BND-Informationen über Türkei

"Klarer Affront in Richtung Erdogan"

Bundeskanzlerin Angela Merkel (CDU) sitzt im Rahmen des UN-Nothilfegipfels am 23.05.2016 in Istanbul bei einem bilateralen Gespräch neben dem türkischen Staatspräsidenten Recep Tayyip Erdogan.
Im Verhältnis zwischen Deutschland und der Türkei droht neuer Ärger. © dpa
Falk Steiner im Gespräch mit Axel Rahlow und Vladimir Balzer · 16.08.2016
Die Bundesregierung betrachtet die Türkei und ihren Präsidenten Erdogan nach einem Bericht der ARD als aktive Unterstützer bewaffneter Islamisten. Korrespondent Falk Steiner prophezeit neuen Streit zwischen Deutschland und der Türkei - auch über das Flüchtlingsabkommen.
Es gibt diese Meldungen, die reißen den Berliner Politikbetrieb aus seinem sommerlichen Halbschlaf. Eine kam heute von der ARD: Die Türkei unter dem früheren Minister- und heutigen Staatspräsidenten Recep Tayyip Erdoğan habe sich – so die Auffassung der Bundesregierung – seit 2011 zur "zentralen Aktionsplattform" für Islamisten und terroristische Organisationen entwickelt.
Ihre Unterstützung von Hamas, bewaffneten Islamistengruppen in Syrien und der ägyptischen Muslimbruderschaft würde die ideologische Ausrichtung der AK-Partei und des Präsidenten Erdogan unterstreichen.
Für die als vertrauliche Verschlusssache eingestufte Antwort auf eine Anfrage der Linken im Bundestag soll vor allem der Bundesnachrichtendienst die Analysen beigesteuert haben – und der untersteht dem Bundeskanzleramt. Es muss also in diese Einschätzung einbezogen worden sein. Und das gibt den Vorwürfen, die im Kern eigentlich nicht neu sind, eine ganz besondere Note.
Denn der Zeitpunkt könnte schlechter kaum sein. Nachdem Erdoğan den Aushandler der Flüchtlingsvereinbarung Ahmed Davutoğlu schasste, nach dem Putschversuch mit den verhaltenen Solidaritätsadressen aus Berlin, nach den Annäherungsversuchen Erdoğans an Russland und den deutlichen Forderungen zur Visaliberalisierung aus Ankara wird diese offizielle Einschätzung ein merkliches Echo aus der Türkei erzeugen, auch wenn sie nicht für die Augen der Öffentlichkeit bestimmt war.

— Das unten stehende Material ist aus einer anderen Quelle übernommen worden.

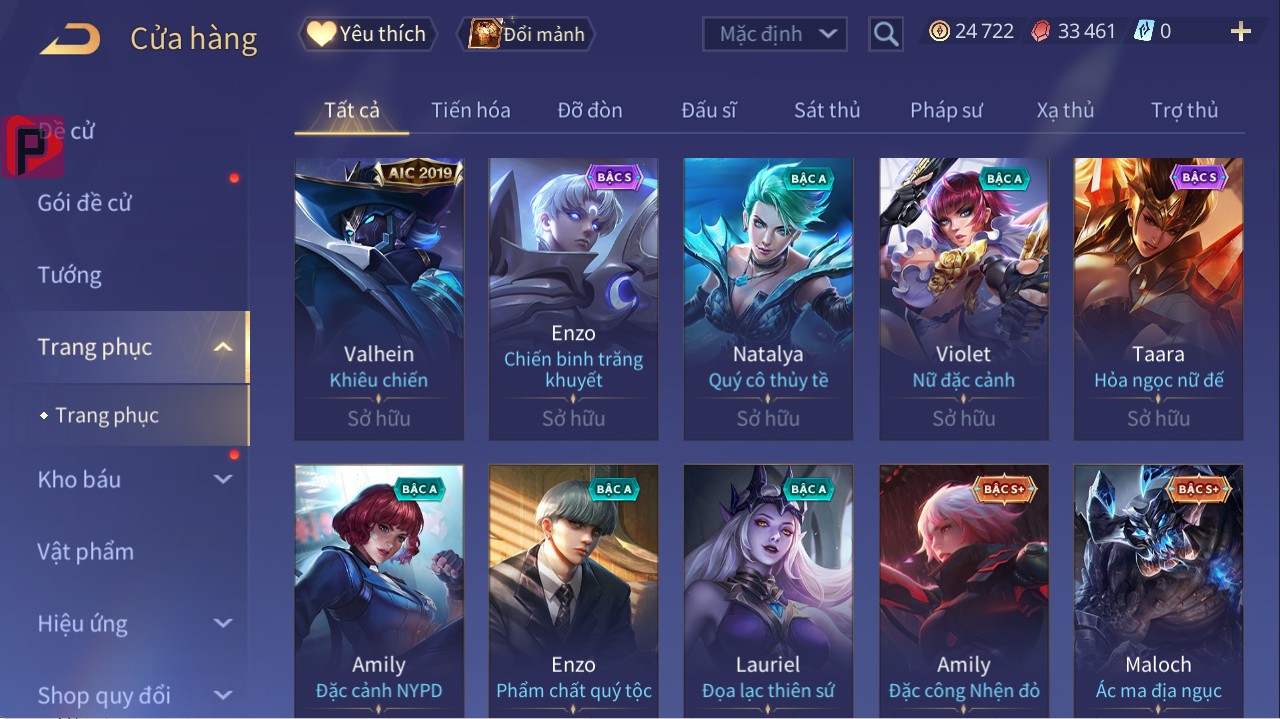Collapse the Trang phục sidebar section
1280x719 pixels.
(x=223, y=347)
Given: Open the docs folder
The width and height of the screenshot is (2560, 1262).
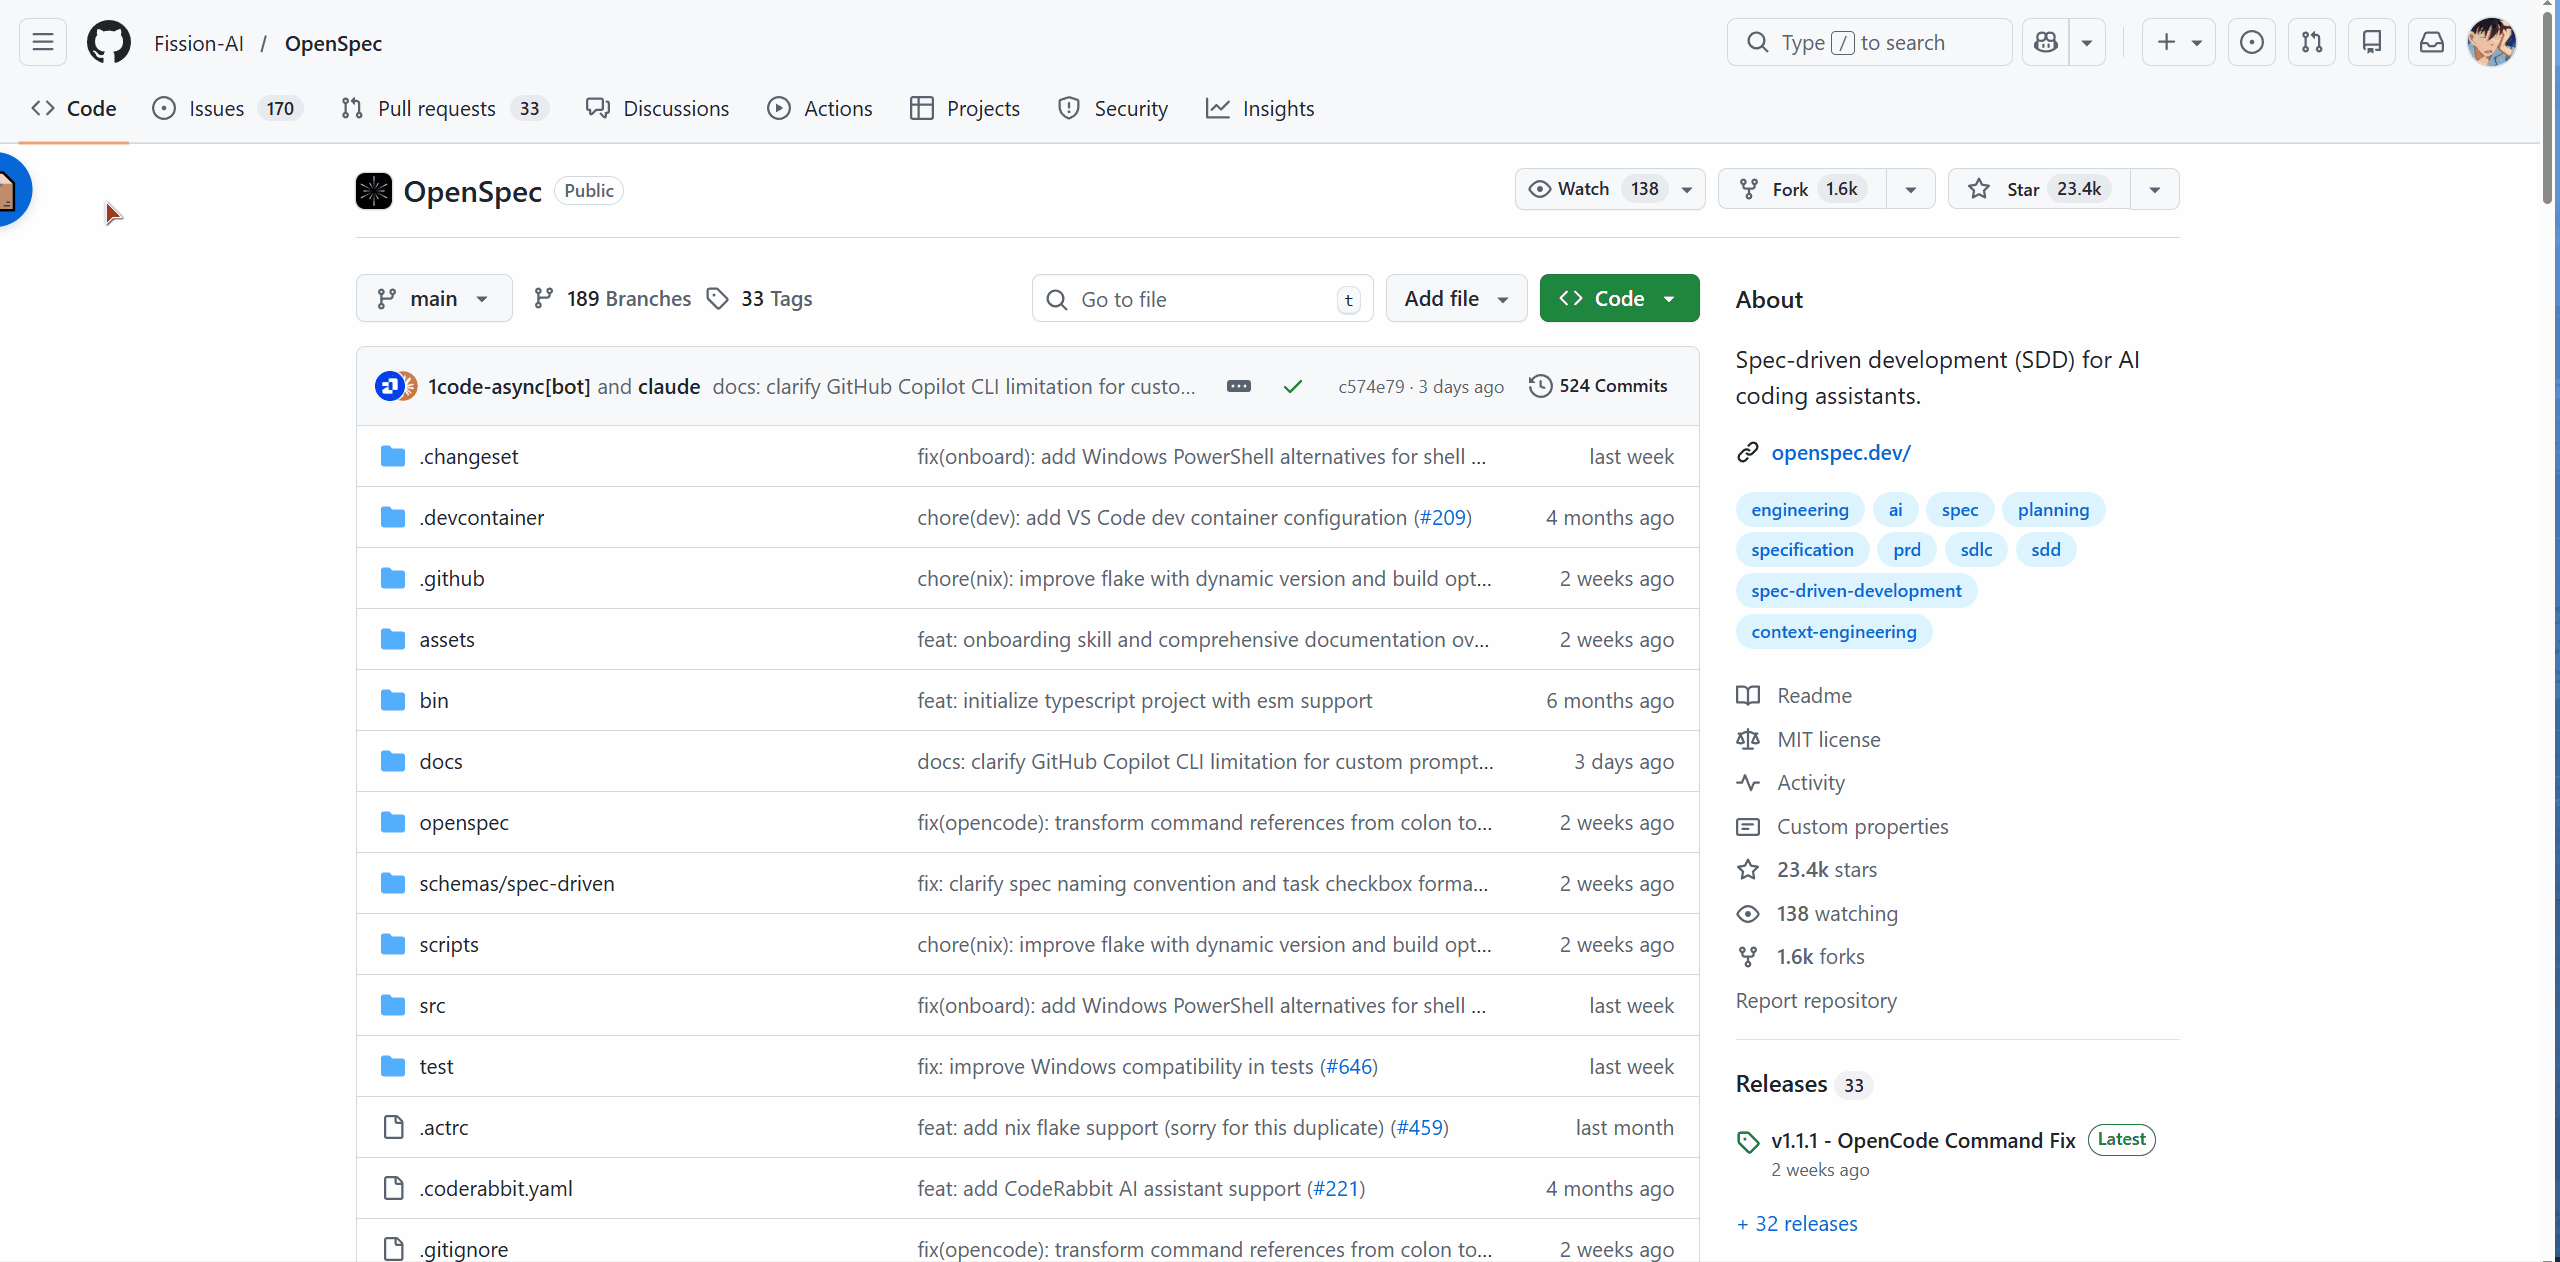Looking at the screenshot, I should tap(440, 761).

Streit auch zwischen den Ministerien

Hauptstadt-Korrespondent Falk Steiner vermutete im Gespräch mit Deutschlandradio Kultur, dass die Veröffentlichung der geheimen Informationen zwischen dem Innen- und Außenministerium sowie dem Bundeskanzleramt einen Streit über die Verantwortung entfachen wird:
"Denn die Auswirkungen davon sind ja nicht zu unterschätzen. Man muss sich vergegenwärtigen, dass eben die Türkei als schwieriger deutscher Partner eigentlich momentan sehr vorsichtig behandelt wird durch die Bundesregierung."
Die Einschätzungen seinen ein klarer Affront in Richtung Erdogan. Die bisherigen Vereinbarungen zur Flüchtlingskrise stünden nun womöglich auf der Kippe. "Aus der Türkei wird man darauf Reaktionen bekommen", sagte Steiner, "sicherlich auch sehr deutliche".
Doch vielleicht helfe es zur Einordnung auch, einen Blick auf die letzte derartige interne Einschätzung zu werfen: Im Dezember 2015 war ein Bericht des BND zu Saudi-Arabien an die Öffentlichkeit gelangt. Der las sich weitaus verheerender als jenes, was nun über die Türkei und die AK-Partei berichtet wird. Offensichtliche, dauerhafte Konsequenzen für das deutsch-saudische Verhältnis, über ein paar Wochen demonstrativer diplomatischer Verstimmung hinaus, konnten jedoch nicht berichtet werden.